The basic idea is to make an image that is striped, but where the stripe pattern is not consistent across the entire image. The width of the stripes won’t change, but their direction can change and also they can be offset. The image will be broken into an array of cells, and a stripe pattern assigned to each cell. Randomly assigning stripe direction and offset to each cell produces this kind of image:
This random assignment is not very interesting though. The real fun is in introducing correlations between the directions and offsets of neighboring cells. To do this, I use a cost function. The total cost for the whole image is the sum of a cost for each neighboring pair of cells. If neighboring cells have the same direction and offset, the cost for that pair is zero. The more their direction and offset differ, the more that pair contributes to the total cost.
There are some interesting details in how direction and offset can vary. The set of possible stripe patterns of a cell has a topology that characterizes when one stripe pattern, given by a direction and offset, is close to another stripe pattern. For example, when the direction of a stripe pattern is rotated by 180 degrees, it returns to the original stripe pattern. So the direction of the stripe pattern forms a circle, topologically.
Similarly, the offsets of the stripe pattern form a circle topologically. If the stripes are offset far enough, they just end up back where they started.
Given a circular topology of directions and a circular topology of offsets, the obvious way they would combine would be in a torus topology. But that is not what happens here. As the direction is rotated through 180 degrees, offsets in one direction are transformed to offsets in the opposite direction.
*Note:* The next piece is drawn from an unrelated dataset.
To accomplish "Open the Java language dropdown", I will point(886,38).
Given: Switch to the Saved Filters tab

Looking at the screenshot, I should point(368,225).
The topology of the set of directions and offsets of the stripe patterns for a cell actually has the topology of a Klein bottle!
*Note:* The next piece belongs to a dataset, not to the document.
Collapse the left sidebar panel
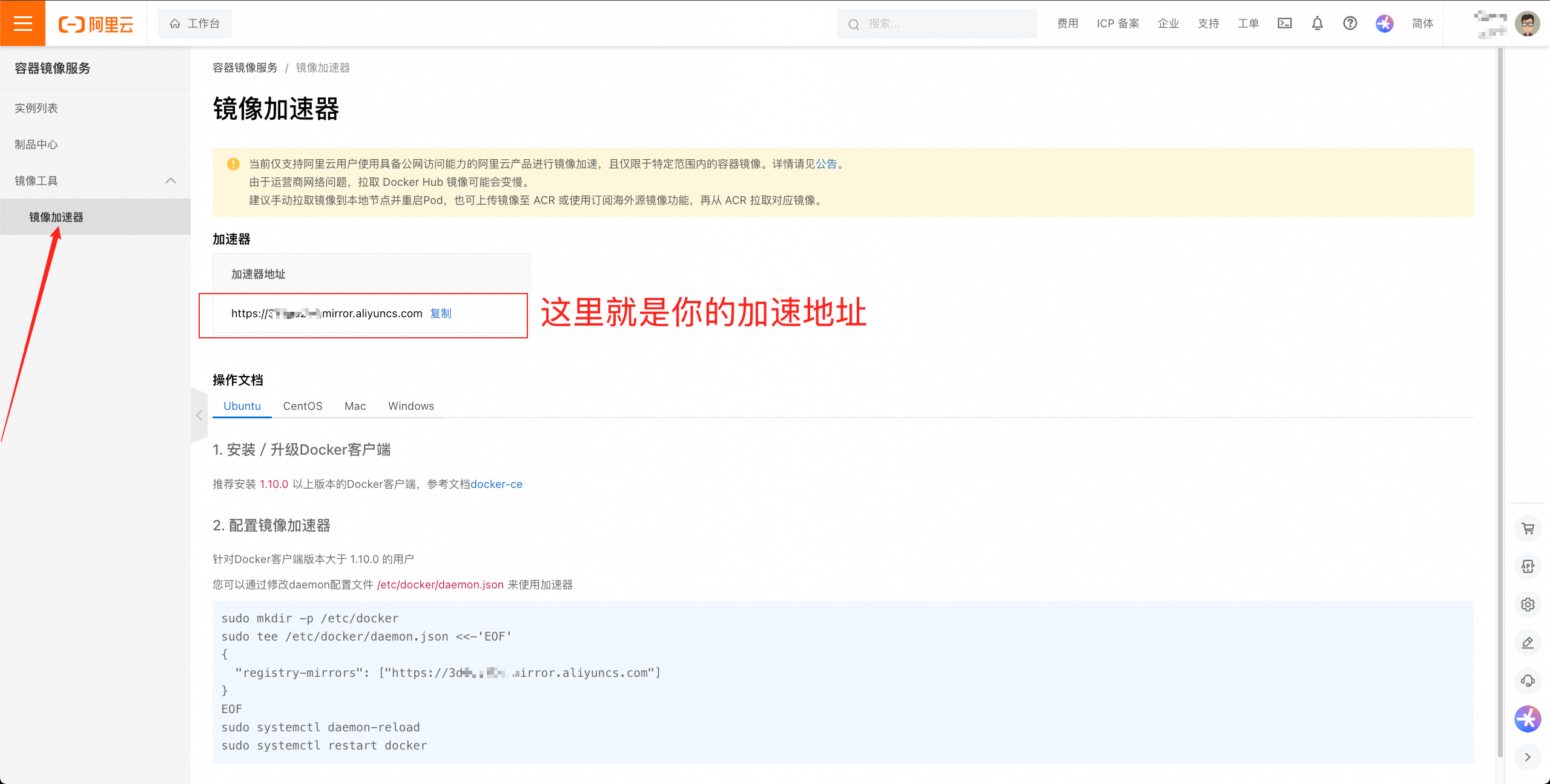The height and width of the screenshot is (784, 1550). tap(199, 415)
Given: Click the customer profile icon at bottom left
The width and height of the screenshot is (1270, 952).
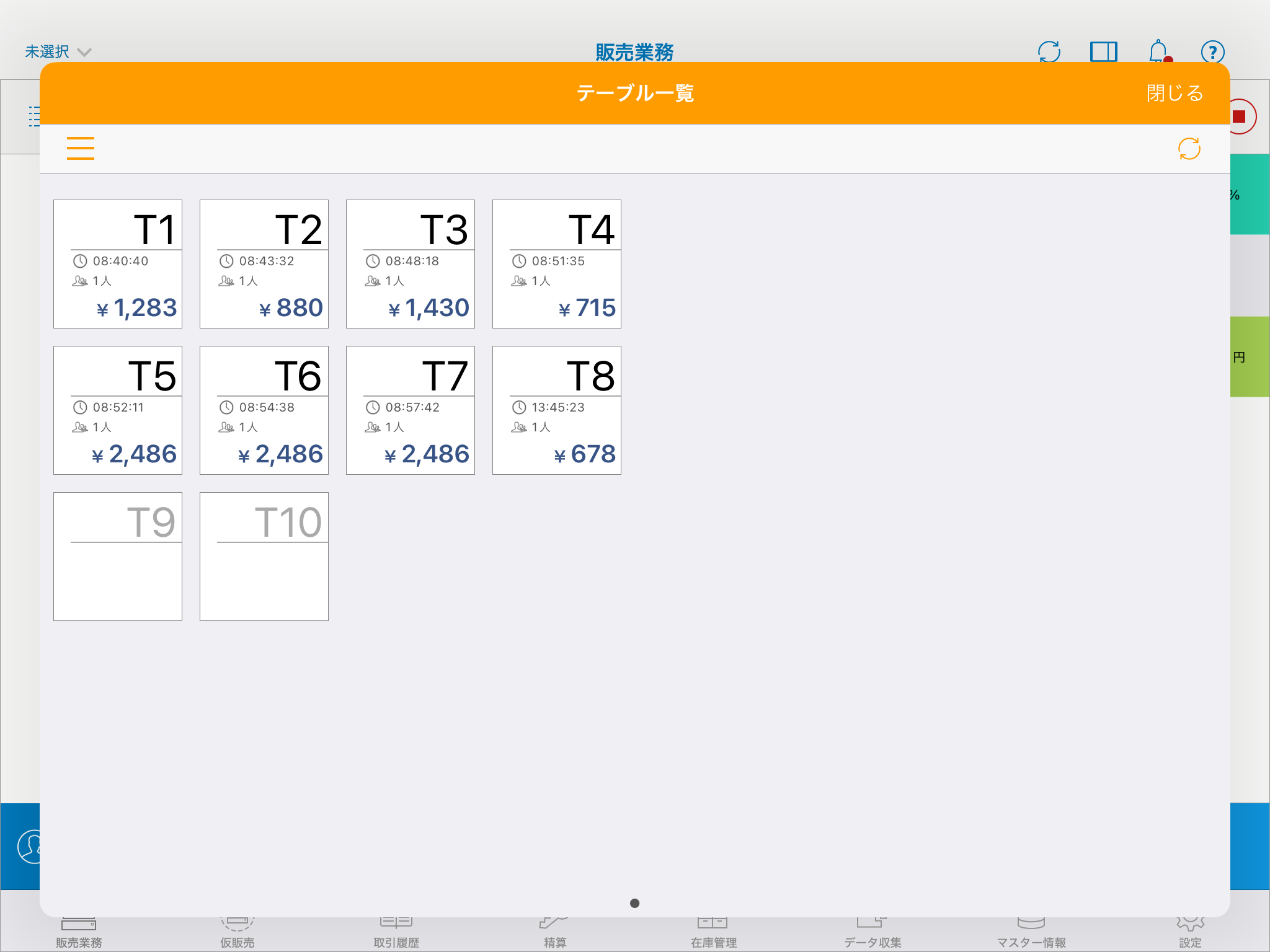Looking at the screenshot, I should tap(28, 847).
With this understanding of the choices available for a cell, the cost function can be used to drive a simulated annealing algorithm. This algorithm is driven by a temperature parameter. High temperatures give high costs which imply loose correlations between neighboring cells. Low temperatures give low costs and tighter correlations between neighboring cells. Systems such as these generally exhibit phase transitions, where local correlations extend to global correlations. The image above was generated at a temperature just above the phase transition. At a slightly lower temperature, very much higher correlation is observable:
At a lower temperature yet, the system is nearing uniformity.
Generally the fluctuations near the phase transition have a fractal character, so that is where the most interesting patterns appear.
With these elements in place, we can then toy with the various parameters, e.g. the number of cells and the number of stripes per cell.